In 2012 scientist at the Large Hadron Collider announced the discovery of the Higgs boson. The Higgs had been predicted to exist over 50 years earlier as a way to explain how all particles get their masses. The discovery took so long because the Higgs is rather massive and required a very high energy particle collider with high luminosity to have a chance of seeing it. This was the main argument for the construction of the Large Hadron Collider.
In 2012 this figure was shown at an internal meeting of the Atlas detector, showing evidence of the Higgs boson. I have used plotdigitizer.com to create this datafile with the values from the plot.

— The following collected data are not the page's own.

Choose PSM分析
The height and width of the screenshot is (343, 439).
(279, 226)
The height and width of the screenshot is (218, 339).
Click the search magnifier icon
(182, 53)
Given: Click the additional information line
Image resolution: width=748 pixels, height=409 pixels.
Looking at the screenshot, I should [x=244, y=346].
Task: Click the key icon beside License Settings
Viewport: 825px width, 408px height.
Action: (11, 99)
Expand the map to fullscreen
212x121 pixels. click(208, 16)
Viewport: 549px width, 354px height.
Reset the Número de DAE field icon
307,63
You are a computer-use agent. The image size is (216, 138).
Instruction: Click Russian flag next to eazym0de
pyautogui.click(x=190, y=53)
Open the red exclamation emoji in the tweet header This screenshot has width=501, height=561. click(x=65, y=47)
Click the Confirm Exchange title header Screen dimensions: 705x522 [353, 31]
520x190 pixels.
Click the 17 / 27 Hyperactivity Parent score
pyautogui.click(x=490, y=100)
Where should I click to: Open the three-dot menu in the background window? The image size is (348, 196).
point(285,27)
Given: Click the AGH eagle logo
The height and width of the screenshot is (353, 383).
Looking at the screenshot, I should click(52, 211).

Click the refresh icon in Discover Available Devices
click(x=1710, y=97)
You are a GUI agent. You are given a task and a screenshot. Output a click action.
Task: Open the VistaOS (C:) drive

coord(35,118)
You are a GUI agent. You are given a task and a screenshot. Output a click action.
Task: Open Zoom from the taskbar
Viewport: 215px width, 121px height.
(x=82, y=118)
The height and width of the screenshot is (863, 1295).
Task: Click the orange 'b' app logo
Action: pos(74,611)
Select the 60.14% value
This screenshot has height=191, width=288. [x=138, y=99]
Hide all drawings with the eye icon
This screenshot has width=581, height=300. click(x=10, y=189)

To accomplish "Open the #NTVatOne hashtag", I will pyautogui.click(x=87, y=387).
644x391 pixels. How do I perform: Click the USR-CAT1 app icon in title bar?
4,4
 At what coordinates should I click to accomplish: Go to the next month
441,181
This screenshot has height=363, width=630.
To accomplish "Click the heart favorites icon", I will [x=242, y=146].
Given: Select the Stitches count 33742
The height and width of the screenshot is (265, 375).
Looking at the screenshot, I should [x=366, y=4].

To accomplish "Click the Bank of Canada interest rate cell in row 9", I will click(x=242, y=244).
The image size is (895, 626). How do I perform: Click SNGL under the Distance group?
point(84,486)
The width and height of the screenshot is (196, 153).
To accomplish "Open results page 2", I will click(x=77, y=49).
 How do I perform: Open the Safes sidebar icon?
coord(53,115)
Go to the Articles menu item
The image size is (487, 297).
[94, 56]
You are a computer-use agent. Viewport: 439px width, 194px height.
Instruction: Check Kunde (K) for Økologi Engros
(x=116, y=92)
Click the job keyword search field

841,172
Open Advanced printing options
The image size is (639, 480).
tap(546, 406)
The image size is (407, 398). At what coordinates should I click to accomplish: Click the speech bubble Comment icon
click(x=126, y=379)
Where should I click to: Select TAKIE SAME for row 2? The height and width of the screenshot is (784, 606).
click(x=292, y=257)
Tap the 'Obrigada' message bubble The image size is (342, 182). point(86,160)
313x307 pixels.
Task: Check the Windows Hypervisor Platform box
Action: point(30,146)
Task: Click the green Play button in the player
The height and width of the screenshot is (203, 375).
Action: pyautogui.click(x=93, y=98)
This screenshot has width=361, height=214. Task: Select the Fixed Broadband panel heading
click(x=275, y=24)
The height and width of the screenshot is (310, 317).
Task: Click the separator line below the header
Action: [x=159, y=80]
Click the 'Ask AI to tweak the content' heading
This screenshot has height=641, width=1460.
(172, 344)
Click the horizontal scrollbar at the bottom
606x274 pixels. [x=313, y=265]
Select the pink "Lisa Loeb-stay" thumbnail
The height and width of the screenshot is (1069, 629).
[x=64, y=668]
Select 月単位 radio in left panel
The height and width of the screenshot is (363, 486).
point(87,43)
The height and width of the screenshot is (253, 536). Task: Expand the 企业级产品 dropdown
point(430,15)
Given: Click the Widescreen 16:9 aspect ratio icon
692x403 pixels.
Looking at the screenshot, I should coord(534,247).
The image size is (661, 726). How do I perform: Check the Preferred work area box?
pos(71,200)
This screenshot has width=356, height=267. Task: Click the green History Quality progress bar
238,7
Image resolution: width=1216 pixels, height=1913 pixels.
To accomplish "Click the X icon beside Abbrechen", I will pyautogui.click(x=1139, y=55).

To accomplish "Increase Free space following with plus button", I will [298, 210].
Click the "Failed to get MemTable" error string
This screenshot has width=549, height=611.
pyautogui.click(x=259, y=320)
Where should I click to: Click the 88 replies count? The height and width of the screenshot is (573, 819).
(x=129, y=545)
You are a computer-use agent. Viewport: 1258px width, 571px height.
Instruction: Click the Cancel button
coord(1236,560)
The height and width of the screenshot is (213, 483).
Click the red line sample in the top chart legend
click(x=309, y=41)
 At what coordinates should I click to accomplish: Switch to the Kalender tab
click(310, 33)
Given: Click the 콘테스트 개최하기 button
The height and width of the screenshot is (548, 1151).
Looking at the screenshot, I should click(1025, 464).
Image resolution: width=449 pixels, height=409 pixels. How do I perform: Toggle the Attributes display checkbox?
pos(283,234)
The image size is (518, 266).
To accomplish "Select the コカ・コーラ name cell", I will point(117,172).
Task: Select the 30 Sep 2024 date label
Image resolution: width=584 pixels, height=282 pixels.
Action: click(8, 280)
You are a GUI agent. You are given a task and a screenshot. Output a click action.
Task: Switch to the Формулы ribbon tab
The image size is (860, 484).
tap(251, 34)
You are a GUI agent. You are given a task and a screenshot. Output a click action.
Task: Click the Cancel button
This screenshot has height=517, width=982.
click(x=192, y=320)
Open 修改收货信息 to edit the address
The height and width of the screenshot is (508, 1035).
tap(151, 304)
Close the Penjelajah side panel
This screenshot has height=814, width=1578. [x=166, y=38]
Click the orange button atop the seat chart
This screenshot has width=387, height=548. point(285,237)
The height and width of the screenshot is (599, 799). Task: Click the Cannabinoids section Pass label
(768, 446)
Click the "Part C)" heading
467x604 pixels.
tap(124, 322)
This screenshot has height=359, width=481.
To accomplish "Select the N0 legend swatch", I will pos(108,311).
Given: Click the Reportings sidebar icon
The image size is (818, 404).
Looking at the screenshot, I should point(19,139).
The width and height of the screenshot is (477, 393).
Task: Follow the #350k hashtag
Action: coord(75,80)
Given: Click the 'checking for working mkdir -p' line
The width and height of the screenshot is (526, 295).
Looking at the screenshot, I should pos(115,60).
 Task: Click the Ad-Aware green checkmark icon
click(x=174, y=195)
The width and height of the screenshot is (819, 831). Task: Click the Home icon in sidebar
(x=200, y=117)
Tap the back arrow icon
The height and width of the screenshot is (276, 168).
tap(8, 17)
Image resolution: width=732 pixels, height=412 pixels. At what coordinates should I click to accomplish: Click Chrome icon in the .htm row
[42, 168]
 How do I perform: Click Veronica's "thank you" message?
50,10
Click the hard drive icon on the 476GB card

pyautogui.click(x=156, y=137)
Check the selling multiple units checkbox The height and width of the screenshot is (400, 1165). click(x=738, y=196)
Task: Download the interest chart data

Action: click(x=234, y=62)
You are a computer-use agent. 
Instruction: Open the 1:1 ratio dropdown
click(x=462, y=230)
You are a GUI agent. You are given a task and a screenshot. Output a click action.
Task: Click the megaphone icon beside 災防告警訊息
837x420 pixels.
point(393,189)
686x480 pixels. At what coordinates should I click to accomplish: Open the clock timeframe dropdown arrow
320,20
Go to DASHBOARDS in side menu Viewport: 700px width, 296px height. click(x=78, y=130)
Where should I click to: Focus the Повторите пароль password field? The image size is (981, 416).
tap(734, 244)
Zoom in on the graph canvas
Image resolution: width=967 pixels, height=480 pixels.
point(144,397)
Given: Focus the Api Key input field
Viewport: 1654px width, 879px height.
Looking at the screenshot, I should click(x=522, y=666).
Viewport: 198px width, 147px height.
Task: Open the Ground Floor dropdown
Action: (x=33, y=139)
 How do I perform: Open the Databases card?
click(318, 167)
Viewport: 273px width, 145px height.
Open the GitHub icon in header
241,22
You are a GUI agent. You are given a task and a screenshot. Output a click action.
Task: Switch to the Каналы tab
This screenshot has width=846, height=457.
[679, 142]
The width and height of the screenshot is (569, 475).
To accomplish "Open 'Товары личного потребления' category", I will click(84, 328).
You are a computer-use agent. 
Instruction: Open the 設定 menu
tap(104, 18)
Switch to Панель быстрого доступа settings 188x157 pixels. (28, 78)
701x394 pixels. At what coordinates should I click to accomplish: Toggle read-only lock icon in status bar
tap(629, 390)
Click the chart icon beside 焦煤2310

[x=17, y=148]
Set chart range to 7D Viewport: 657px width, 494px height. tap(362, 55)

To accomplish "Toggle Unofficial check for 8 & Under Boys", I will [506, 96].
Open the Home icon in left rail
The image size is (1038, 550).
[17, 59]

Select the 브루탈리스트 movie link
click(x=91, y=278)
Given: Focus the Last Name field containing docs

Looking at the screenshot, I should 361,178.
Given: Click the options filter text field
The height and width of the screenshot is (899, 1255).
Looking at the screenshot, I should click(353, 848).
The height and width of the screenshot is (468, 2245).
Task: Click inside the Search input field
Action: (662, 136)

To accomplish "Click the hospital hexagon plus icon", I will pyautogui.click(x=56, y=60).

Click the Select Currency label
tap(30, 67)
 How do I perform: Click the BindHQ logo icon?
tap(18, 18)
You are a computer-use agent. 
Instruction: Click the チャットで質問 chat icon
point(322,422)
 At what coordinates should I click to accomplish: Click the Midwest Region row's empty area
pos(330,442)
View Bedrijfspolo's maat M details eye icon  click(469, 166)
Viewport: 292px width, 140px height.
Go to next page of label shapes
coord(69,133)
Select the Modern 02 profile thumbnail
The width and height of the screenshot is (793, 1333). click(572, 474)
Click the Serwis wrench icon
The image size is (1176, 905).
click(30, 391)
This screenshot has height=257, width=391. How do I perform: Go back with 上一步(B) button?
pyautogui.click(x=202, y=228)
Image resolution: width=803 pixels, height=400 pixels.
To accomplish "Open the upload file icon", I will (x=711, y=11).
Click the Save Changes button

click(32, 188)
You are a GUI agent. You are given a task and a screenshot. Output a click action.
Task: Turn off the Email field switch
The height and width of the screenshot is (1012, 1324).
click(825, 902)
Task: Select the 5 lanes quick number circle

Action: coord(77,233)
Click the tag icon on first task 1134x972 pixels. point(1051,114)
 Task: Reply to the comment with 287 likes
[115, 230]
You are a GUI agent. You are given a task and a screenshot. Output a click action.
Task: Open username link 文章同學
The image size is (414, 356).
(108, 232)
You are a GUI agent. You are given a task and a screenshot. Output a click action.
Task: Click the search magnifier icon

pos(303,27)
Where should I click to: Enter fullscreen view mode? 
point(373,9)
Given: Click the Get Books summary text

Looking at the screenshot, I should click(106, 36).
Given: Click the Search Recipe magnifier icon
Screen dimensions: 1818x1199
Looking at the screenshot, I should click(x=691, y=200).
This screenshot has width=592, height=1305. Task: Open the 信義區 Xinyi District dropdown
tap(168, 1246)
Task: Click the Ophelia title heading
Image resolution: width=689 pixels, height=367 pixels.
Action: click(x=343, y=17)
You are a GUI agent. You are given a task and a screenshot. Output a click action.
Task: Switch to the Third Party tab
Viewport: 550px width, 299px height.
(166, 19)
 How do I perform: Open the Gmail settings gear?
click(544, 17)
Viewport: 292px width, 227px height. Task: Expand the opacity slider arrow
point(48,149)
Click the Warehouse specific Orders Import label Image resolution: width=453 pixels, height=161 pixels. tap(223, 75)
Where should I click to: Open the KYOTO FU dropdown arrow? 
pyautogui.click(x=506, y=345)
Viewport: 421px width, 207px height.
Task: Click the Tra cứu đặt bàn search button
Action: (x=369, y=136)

For this lab use ordinary linear least squares to fit the data, numpy.poly_fit(). Use a linear model, quadratic and 4th order polynomial. Record the sum of the squares of the residuals in each case, SSres. Calculate the chi square p-value for each fit. You will find they are incredibly small because the variance of each data point is not unity. We can see that by the plotted error bars. In fact the error bars are clearly mass dependent and can be approximated with the formula, σ = (160 – mγγ)/3.0 + 20. Fit the data points a 2nd time, but this use a weighted fit and calculate a weighted chi square. Now what are the p-vals you get for each fit?
Make a plot of the residuals for the 4th order polynomial as shown in the above figure. You should see a bump around 126 Gev. Just taking 8 or so points around the bump, fit a Gaussian to the residuals using nonlinear least squares, scipy.optimize.curve_fit(). You will need 3 nonlinear parameters, the mean of the Gaussian, the width (standard deviation) and its amplitude. What is your value of chi square for this fit?